EXERCISE DIRECTIONS:
From the listing below, copy only the lines running from the line that contains "День дошкольного работника (115, 1000)" to the line that contains "Утренники (67, 679)", both included.
[Opening GIVEN DATA section]
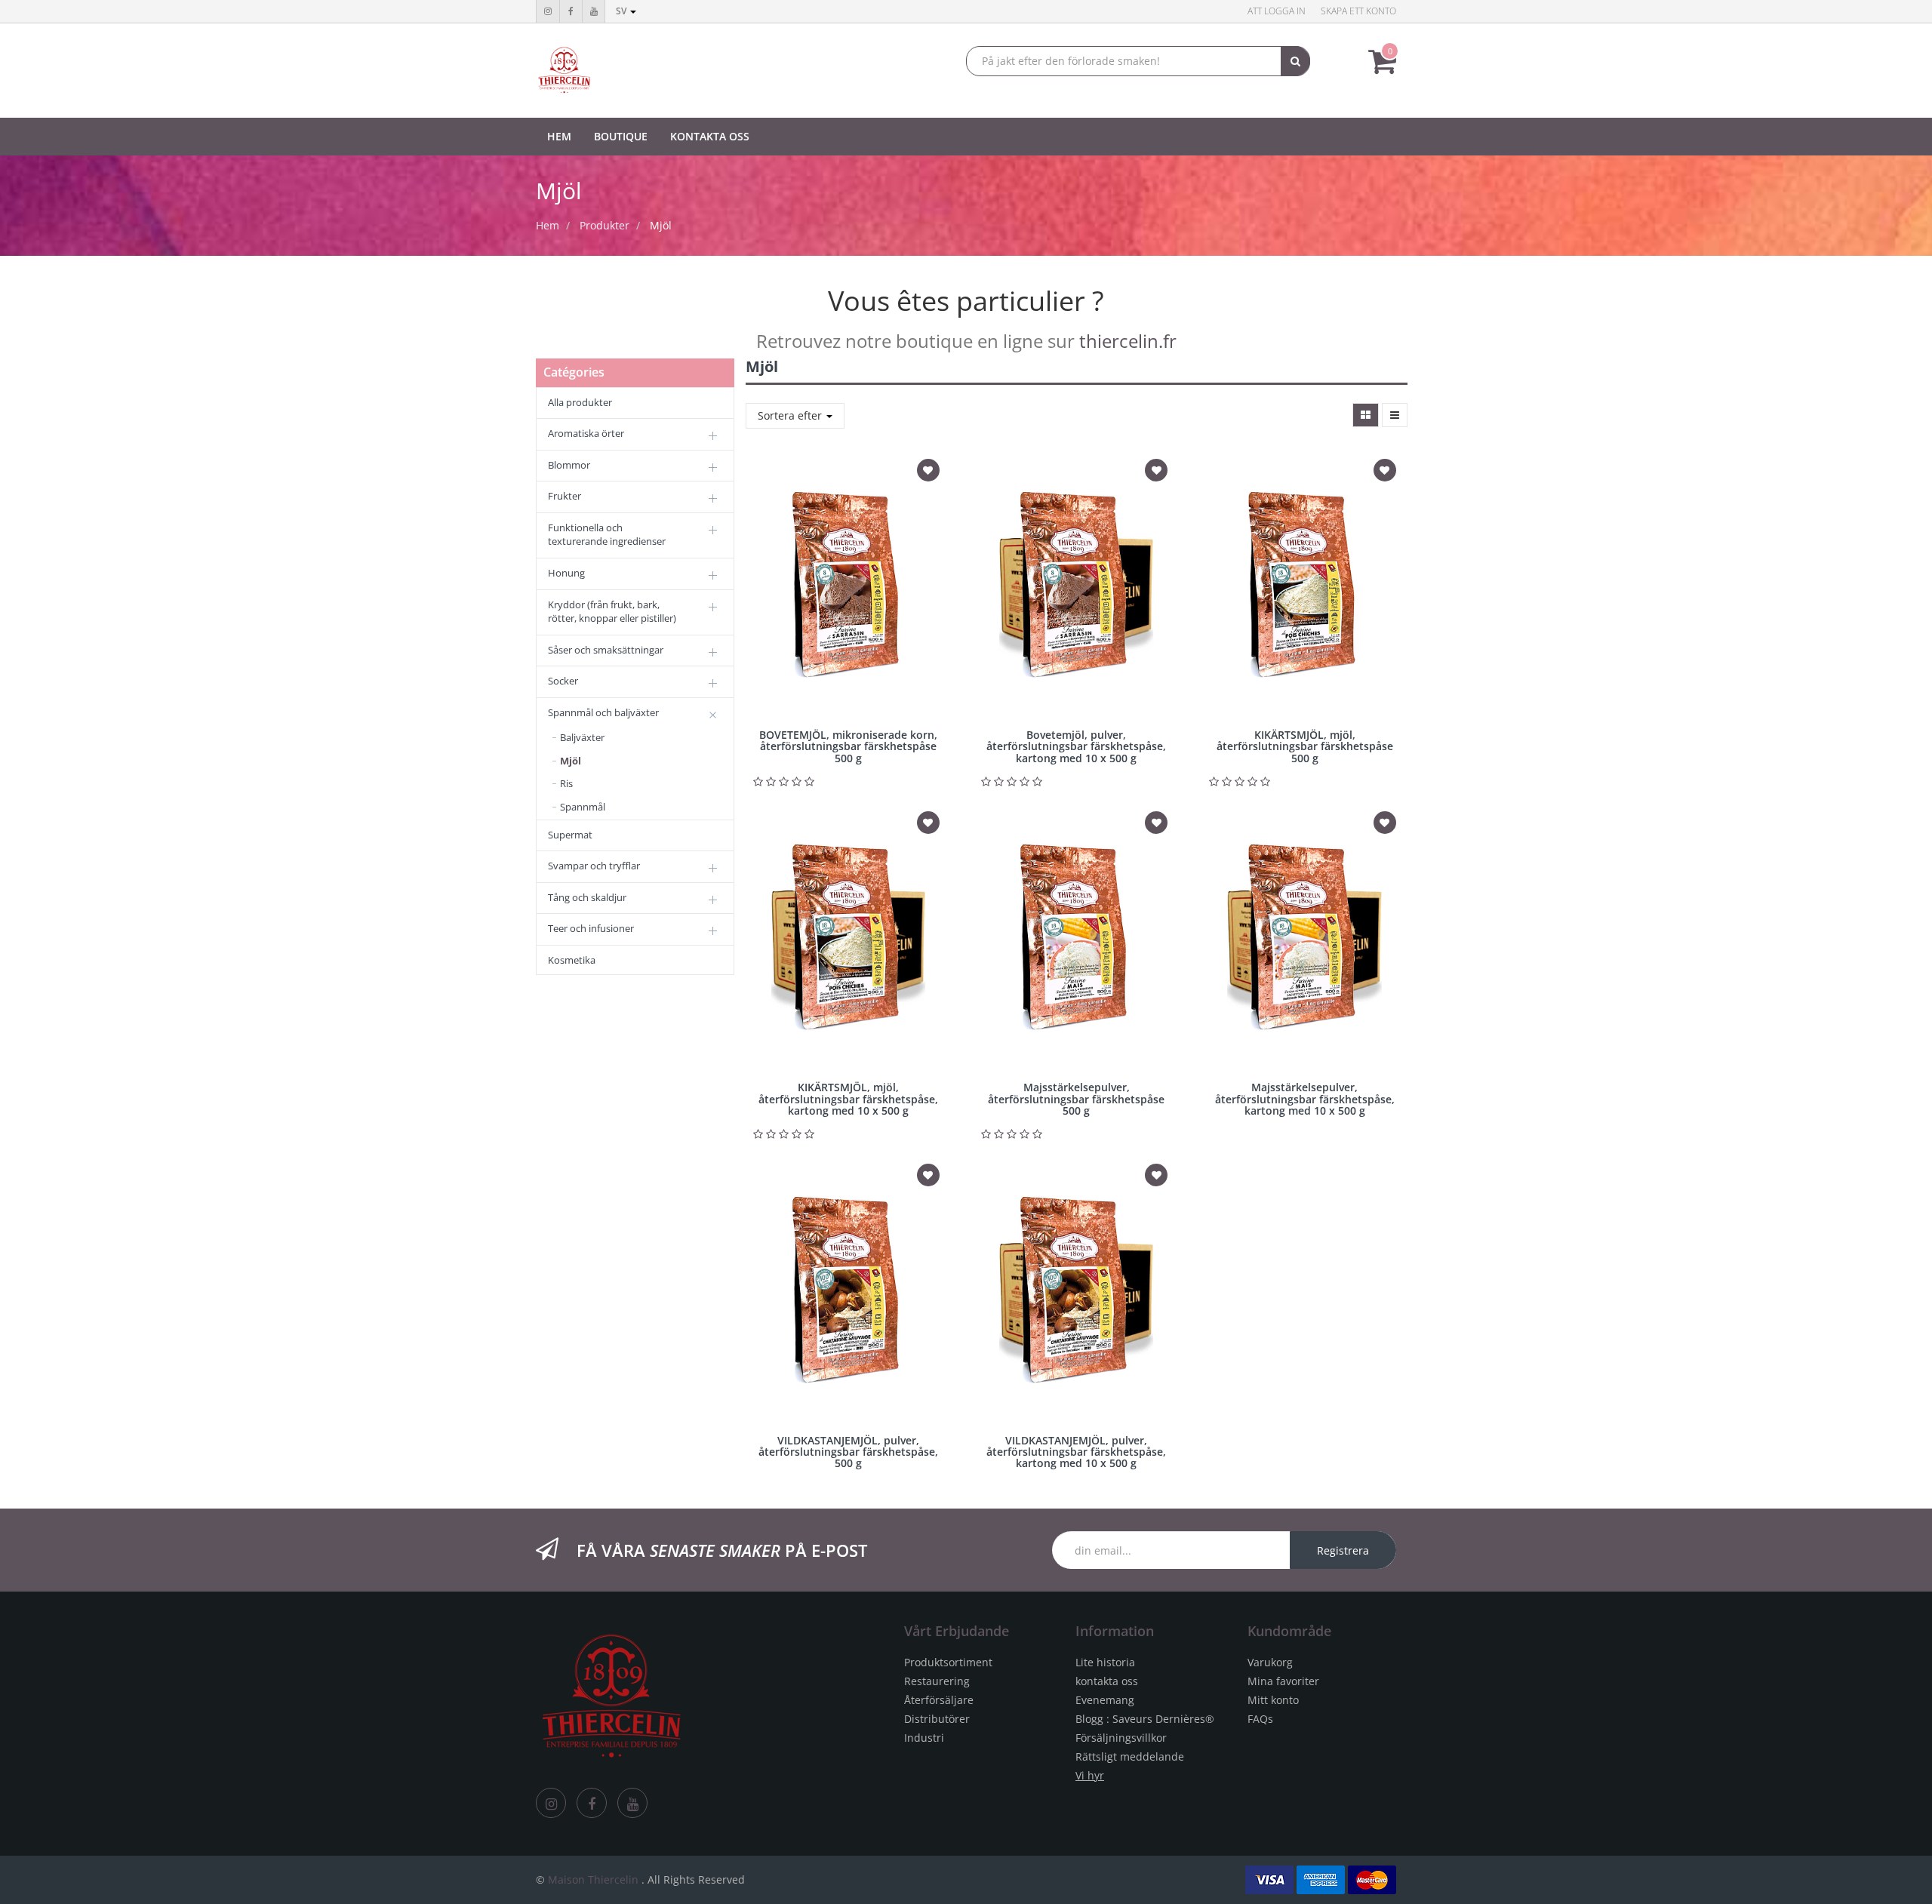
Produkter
[Closing GIVEN DATA section]
[Opening GIVEN DATA section]
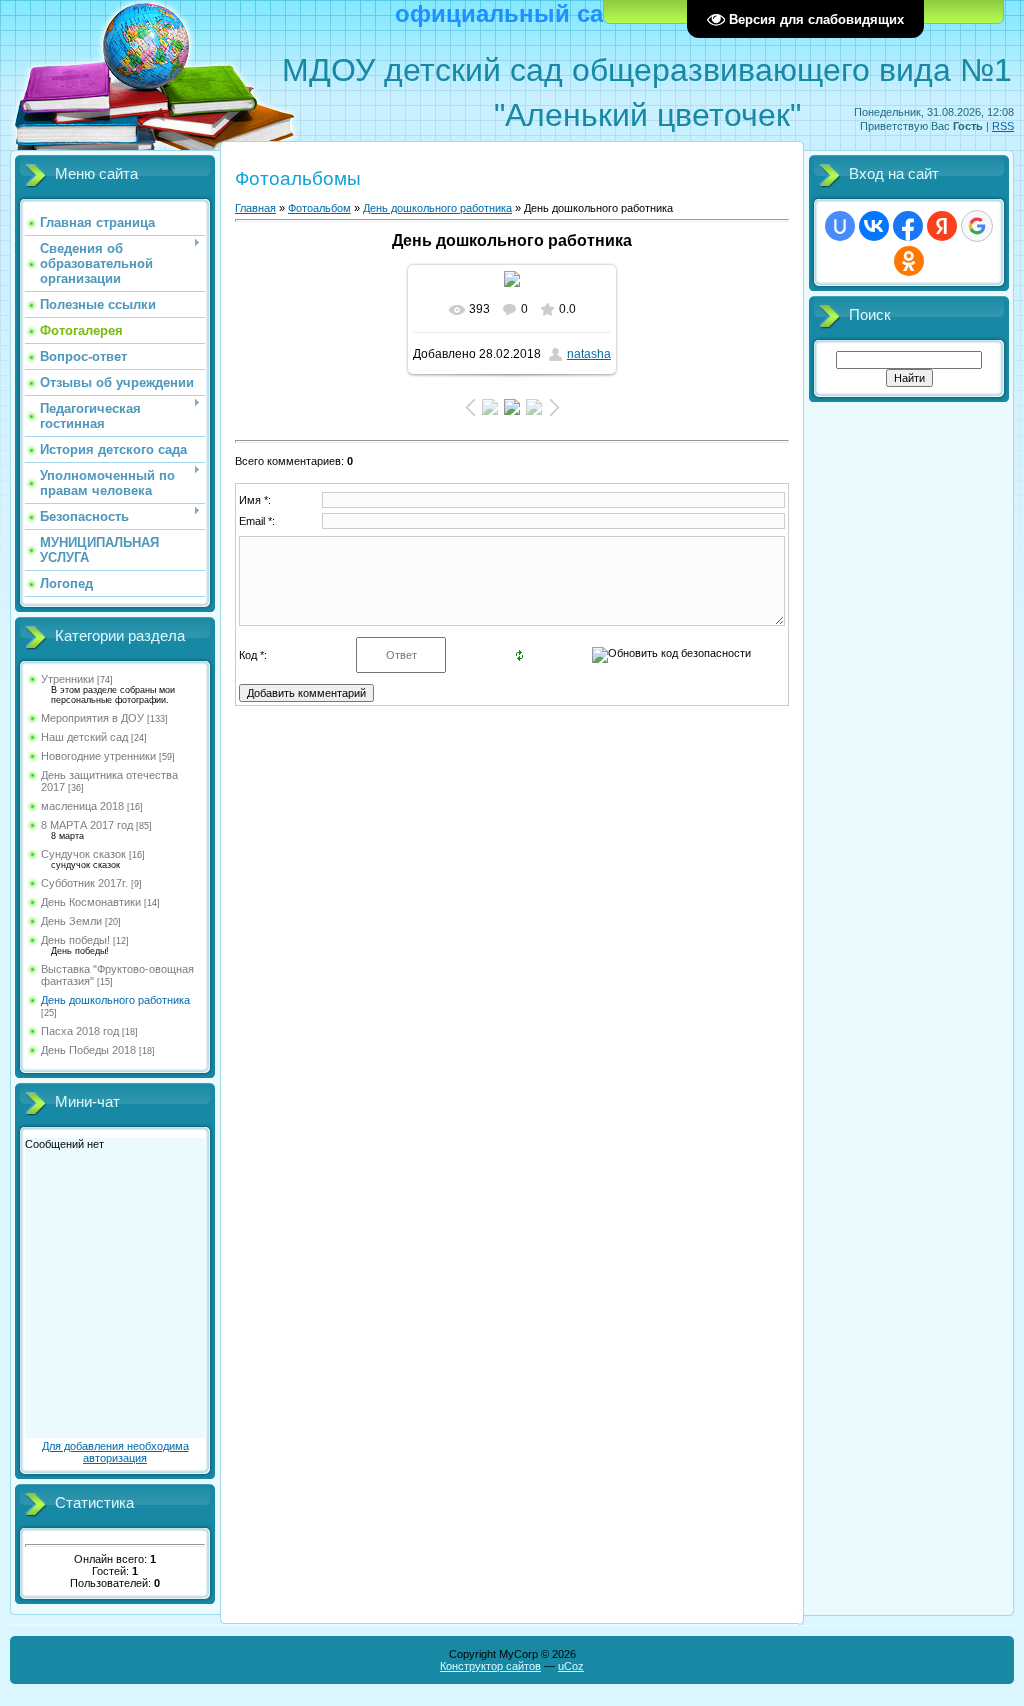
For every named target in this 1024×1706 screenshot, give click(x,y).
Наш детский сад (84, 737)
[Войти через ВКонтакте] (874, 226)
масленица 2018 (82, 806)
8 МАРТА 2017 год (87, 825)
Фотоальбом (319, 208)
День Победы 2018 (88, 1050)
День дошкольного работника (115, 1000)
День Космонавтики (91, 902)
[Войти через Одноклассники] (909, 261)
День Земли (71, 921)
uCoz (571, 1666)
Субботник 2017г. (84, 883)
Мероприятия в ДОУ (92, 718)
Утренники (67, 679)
[Closing GIVEN DATA section]
[Opening GIVEN DATA section]
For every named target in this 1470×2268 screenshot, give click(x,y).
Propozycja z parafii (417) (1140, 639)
[Closing GIVEN DATA section]
RESPONSE BOX:
День дошкольного работника (115, 1000)
День Космонавтики (91, 902)
[Войти через Одноклассники] (909, 261)
День Земли (71, 921)
uCoz (571, 1666)
Субботник 2017г. (84, 883)
Мероприятия в ДОУ (92, 718)
Утренники (67, 679)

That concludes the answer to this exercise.